[Records for finding items on screen]
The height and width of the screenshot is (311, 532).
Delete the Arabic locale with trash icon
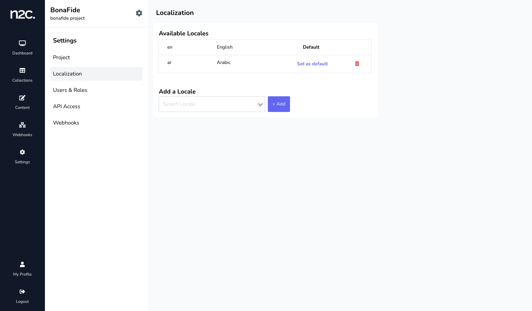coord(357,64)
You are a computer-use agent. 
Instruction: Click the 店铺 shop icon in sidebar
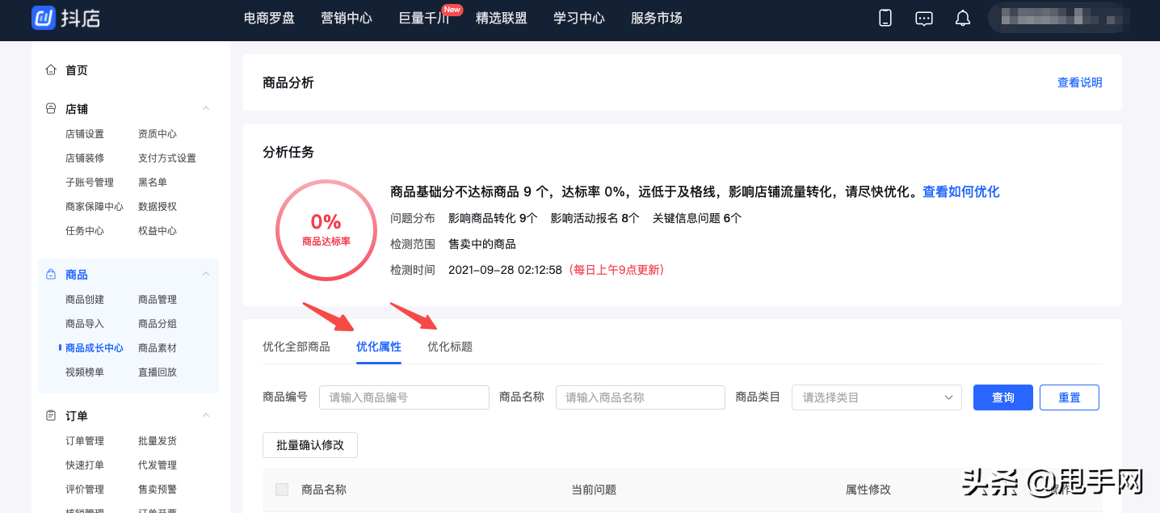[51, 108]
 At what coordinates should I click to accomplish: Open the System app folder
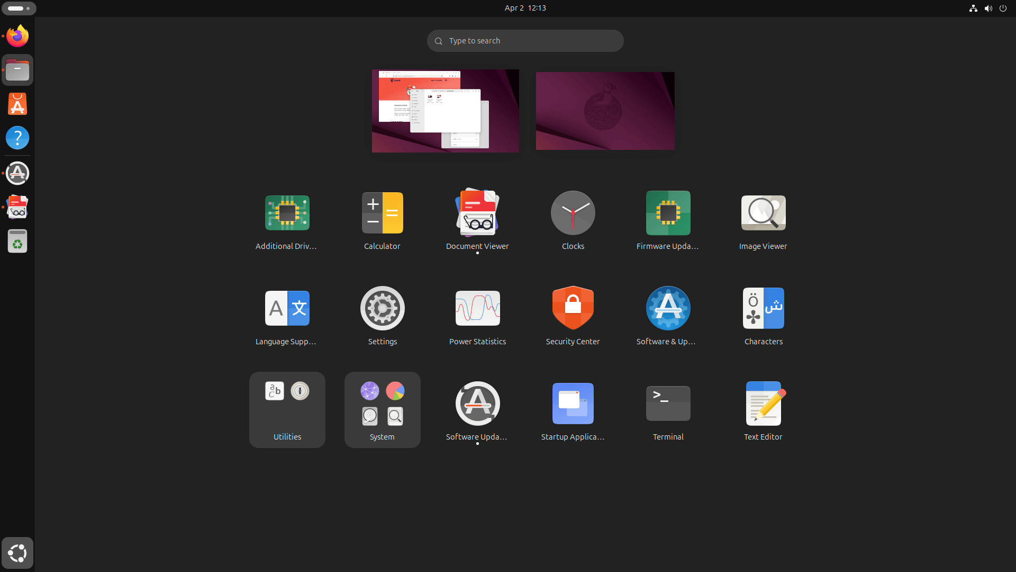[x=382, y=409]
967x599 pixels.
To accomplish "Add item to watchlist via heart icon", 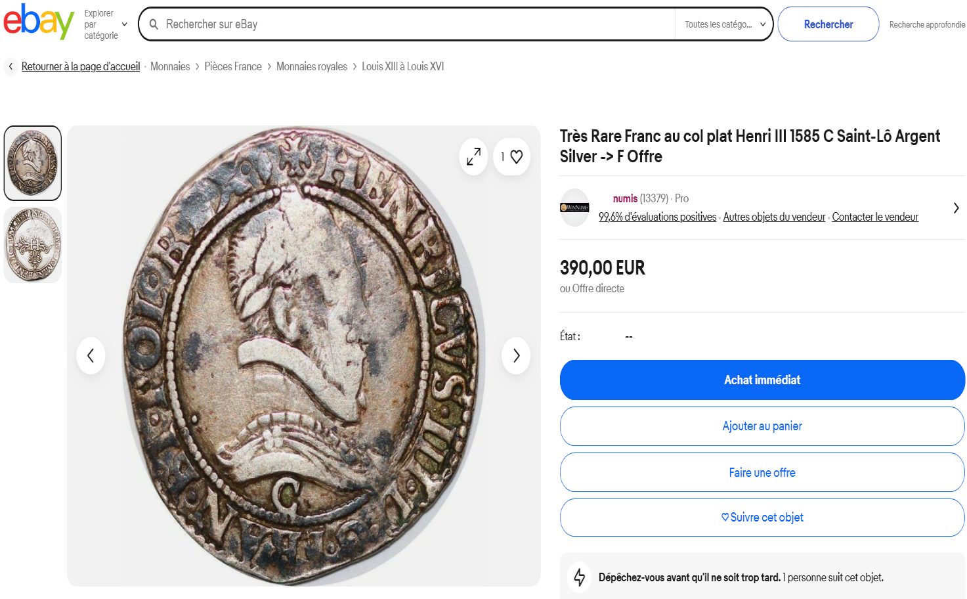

§ PROMPT
Edit all the items above so that each "icon" becomes "button", keeping everything else the same. Leave the pictures out of your answer.

§ SOLVED PROBLEM
The height and width of the screenshot is (311, 532).
Delete the Arabic locale with trash button
coord(357,64)
You are a computer-use agent. 
Instruction: Click the 店铺 shop button in sidebar
[51, 108]
 At what coordinates should I click to accomplish: Open the System app folder
[x=382, y=409]
967x599 pixels.
To accomplish "Add item to watchlist via heart button", 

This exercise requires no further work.